Data supplied START
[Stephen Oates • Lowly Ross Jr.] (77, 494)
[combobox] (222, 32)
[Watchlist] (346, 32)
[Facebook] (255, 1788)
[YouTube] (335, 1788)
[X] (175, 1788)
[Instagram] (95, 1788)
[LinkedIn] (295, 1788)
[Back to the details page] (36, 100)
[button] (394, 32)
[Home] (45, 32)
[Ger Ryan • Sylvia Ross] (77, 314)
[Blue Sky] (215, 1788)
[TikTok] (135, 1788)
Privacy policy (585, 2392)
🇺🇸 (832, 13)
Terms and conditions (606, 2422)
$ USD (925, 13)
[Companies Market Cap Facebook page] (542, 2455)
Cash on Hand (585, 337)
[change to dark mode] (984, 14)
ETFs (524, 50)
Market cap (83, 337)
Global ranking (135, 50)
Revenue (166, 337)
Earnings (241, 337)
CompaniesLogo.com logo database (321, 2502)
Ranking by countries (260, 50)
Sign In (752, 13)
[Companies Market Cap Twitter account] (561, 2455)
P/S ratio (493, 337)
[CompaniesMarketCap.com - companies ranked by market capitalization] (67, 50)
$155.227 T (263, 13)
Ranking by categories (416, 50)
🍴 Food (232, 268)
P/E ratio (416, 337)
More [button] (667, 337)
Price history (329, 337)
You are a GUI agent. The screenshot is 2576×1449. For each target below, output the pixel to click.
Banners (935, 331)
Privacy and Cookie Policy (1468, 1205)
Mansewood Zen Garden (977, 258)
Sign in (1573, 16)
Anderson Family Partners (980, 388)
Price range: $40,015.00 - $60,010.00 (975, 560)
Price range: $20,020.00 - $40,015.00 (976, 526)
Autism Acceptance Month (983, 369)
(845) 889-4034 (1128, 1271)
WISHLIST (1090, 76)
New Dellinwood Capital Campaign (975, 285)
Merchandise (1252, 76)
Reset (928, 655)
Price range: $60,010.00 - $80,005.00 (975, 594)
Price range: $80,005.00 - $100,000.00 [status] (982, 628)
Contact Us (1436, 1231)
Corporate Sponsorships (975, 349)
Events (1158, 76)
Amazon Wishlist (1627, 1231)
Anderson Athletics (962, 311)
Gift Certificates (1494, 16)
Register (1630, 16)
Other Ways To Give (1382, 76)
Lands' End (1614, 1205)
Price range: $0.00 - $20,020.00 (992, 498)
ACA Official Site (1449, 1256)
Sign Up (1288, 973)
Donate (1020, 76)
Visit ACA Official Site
Data supplied END
From the entries above, extract only the lines running from the one containing "[Blue Sky] (215, 1788)" through the one containing "Price history (329, 337)", inclusive.

[Blue Sky] (215, 1788)
[TikTok] (135, 1788)
Privacy policy (585, 2392)
🇺🇸 (832, 13)
Terms and conditions (606, 2422)
$ USD (925, 13)
[Companies Market Cap Facebook page] (542, 2455)
Cash on Hand (585, 337)
[change to dark mode] (984, 14)
ETFs (524, 50)
Market cap (83, 337)
Global ranking (135, 50)
Revenue (166, 337)
Earnings (241, 337)
CompaniesLogo.com logo database (321, 2502)
Ranking by countries (260, 50)
Sign In (752, 13)
[Companies Market Cap Twitter account] (561, 2455)
P/S ratio (493, 337)
[CompaniesMarketCap.com - companies ranked by market capitalization] (67, 50)
$155.227 T (263, 13)
Ranking by categories (416, 50)
🍴 Food (232, 268)
P/E ratio (416, 337)
More [button] (667, 337)
Price history (329, 337)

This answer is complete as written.